F.T. Norton and Kellie Du Fresne

MINDEN — Two men were found dead Wednesday in the wreckage of an experimental plane in a Douglas County field a day after the craft had been reported missing.

Pilot Charles Kenneth Collings, 36, of Carson City, and passenger Jonathan Lucas Wendling, 18, of Minden were pronounced dead at the scene of the crash about a mile northwest of Centerville in Douglas County.

Wendling is the son of Mike Wendling, owner of Chaparral Avionics in Minden.



The plane, a Glasair experimental aircraft, has a reinforced fiberglass cockpit in the event of a crash. It was owned by Mansberger Aircraft.

Wendling apparently worked part time for the company while attending his senior year at Douglas High School.



The victims were found in their seats. Authorities believe they died on impact.

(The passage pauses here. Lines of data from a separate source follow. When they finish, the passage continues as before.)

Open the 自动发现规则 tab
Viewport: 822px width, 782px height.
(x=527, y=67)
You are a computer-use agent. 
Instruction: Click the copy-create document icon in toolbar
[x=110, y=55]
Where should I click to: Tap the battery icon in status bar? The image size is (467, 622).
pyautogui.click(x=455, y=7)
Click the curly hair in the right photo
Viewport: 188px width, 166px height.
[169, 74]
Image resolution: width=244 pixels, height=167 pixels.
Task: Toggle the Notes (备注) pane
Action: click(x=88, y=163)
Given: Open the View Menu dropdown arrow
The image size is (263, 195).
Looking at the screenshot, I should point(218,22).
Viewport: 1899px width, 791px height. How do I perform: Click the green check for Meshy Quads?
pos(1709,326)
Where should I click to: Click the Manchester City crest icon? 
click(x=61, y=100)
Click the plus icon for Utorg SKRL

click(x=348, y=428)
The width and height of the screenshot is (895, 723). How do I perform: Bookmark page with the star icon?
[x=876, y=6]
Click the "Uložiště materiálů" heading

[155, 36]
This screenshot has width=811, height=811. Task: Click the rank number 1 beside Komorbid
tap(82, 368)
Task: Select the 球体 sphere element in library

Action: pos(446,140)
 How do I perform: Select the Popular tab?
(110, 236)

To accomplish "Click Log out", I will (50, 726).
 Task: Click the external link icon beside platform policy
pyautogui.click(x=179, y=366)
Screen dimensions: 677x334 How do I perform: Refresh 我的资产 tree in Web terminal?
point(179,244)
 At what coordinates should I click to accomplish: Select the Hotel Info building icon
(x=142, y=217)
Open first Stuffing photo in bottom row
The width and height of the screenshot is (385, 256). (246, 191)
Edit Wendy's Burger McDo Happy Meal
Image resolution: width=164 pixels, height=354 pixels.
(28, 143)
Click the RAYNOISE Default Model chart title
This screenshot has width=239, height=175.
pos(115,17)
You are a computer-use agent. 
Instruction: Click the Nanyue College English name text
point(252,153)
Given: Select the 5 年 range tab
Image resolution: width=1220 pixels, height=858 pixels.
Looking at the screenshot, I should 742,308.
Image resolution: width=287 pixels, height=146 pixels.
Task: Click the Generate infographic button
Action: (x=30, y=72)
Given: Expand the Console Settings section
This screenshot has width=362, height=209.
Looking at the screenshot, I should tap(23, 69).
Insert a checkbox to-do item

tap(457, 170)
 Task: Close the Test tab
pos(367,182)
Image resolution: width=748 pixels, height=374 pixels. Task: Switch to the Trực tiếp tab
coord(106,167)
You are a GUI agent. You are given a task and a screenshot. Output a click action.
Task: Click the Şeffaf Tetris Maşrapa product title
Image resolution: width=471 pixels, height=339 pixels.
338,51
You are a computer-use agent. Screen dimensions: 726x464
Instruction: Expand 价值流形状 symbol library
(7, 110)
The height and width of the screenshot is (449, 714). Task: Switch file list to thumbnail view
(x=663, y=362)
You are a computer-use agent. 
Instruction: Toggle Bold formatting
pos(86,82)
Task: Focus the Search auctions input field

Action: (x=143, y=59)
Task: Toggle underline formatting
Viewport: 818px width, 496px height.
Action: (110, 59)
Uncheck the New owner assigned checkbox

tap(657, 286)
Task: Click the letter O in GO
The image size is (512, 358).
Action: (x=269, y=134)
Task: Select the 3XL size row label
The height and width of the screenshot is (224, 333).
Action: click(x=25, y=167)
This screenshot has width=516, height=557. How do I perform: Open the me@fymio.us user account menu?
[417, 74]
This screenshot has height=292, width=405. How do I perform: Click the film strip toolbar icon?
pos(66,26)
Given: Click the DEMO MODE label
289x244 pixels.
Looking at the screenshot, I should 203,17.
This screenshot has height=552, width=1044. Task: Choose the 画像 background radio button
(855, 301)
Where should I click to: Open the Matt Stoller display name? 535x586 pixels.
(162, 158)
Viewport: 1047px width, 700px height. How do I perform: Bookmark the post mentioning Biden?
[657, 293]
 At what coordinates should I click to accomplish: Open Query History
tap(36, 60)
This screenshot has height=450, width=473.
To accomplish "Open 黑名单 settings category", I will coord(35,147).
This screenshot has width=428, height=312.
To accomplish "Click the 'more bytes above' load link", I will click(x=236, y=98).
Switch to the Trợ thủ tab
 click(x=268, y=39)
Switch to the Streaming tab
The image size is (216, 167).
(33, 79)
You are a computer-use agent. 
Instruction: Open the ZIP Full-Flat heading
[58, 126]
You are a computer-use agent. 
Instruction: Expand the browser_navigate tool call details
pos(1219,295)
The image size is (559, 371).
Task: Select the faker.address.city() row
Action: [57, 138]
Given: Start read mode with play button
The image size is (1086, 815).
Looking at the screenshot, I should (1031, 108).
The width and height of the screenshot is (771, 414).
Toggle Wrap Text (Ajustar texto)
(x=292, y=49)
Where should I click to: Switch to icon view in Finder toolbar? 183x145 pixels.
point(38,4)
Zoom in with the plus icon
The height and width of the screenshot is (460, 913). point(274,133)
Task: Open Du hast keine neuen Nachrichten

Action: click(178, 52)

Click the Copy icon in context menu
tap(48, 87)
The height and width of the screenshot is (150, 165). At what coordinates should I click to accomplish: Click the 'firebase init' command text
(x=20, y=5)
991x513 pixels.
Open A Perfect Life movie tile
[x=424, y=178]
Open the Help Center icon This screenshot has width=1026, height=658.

Family members, concerned because the two hadn’t returned home from a sightseeing trip to Lake Tahoe, called the Minden Tahoe Airport, which in turn notified the Douglas County Sheriff’s Department about 6:30 p.m. Tuesday.

Early Wednesday morning, the Civil Air Patrol conducted eight flights over the area but failed to detect the downed plane.

A rancher who leases a Mottsville Lane field off Highway 88 near the Kingsbury Grade turnoff discovered the wreckage about 4 p.m.

Maj. John Martin of the Air Patrol said one of the five planes which made sorties on Wednesday saw something unusual. However, a return flight to verify a sighting was turned back due to weather coming off the Sierra Nevada.

“We had flown over the area, but we were mainly concentrating on the Sierra,” Martin said. “We were flying the ridgeline when one of the planes saw something unusual.”

Martin said about 30 minutes after the plane turned around, the Sheriff’s Office received a call of an aircraft found in the field.

The crash will be investigated by the National Transportation and Safety Board, and the Douglas County coroner will be conducting the autopsies.

In addition to the 35 Air Patrol personnel from the Carson-Douglas area, the group was assisted by a National Guard Helicopter equipped with an infrared heat-seeking device and a C-130 also able to seek heat sources on the ground.

The Washoe County Sheriff’s Squadron also searched the Washoe County area. Two Civil Air Patrol planes from California aided the search effort in the Truckee area. Law enforcement agencies throughout the surrounding area made calls and checked airport ramps when the plane failed to return Tuesday.